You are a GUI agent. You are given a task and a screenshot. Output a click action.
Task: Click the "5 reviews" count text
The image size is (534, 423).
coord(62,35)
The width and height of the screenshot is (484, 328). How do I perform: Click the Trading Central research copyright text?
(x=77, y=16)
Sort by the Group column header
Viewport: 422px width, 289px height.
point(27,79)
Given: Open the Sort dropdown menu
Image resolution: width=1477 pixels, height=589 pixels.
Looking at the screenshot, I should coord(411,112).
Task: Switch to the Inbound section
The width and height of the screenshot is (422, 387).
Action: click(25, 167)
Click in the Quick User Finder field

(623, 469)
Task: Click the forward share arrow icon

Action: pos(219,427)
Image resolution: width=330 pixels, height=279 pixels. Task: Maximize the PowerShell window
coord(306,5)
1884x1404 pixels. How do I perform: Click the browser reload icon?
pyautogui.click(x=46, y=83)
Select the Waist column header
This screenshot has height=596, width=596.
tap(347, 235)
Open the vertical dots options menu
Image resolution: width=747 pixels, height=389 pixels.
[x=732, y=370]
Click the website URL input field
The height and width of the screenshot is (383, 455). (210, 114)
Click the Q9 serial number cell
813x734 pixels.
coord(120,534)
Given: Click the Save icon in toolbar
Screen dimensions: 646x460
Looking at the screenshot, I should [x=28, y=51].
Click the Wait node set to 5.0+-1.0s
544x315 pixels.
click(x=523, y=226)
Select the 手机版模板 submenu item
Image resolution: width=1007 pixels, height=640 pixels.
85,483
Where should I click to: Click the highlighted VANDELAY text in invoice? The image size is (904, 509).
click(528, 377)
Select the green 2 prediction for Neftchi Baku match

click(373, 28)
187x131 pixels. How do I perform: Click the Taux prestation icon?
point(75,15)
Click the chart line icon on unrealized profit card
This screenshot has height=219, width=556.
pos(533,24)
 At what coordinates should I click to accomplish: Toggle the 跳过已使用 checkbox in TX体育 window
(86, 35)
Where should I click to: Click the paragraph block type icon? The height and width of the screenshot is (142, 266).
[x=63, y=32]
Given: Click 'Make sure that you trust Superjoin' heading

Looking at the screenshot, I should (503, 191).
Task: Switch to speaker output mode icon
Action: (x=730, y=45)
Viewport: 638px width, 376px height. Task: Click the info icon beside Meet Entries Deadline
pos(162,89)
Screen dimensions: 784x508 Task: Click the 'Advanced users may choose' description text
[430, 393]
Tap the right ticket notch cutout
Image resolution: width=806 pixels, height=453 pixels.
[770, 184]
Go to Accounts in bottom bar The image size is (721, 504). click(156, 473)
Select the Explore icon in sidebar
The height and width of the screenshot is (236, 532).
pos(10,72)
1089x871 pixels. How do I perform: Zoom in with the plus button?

+===+

[Scopo del compito]:
Inserisci in una tabella Markdown con le colonne "n" e "Riga" solo la parte del materiale che si apre con la riga contenente "Open the vertical dots options menu" e si chiude con quella contenente "click(x=523, y=226)", entrambe incluse. Numera ogni riga e tralascia quelle vuote.

[Risultato corretto]:
| n | Riga |
|---|---|
| 1 | Open the vertical dots options menu |
| 2 | Image resolution: width=747 pixels, height=389 pixels. |
| 3 | [x=732, y=370] |
| 4 | Click the website URL input field |
| 5 | The height and width of the screenshot is (383, 455). (210, 114) |
| 6 | Click the Q9 serial number cell |
| 7 | 813x734 pixels. |
| 8 | coord(120,534) |
| 9 | Given: Click the Save icon in toolbar |
| 10 | Screen dimensions: 646x460 |
| 11 | Looking at the screenshot, I should [x=28, y=51]. |
| 12 | Click the Wait node set to 5.0+-1.0s |
| 13 | 544x315 pixels. |
| 14 | click(x=523, y=226) |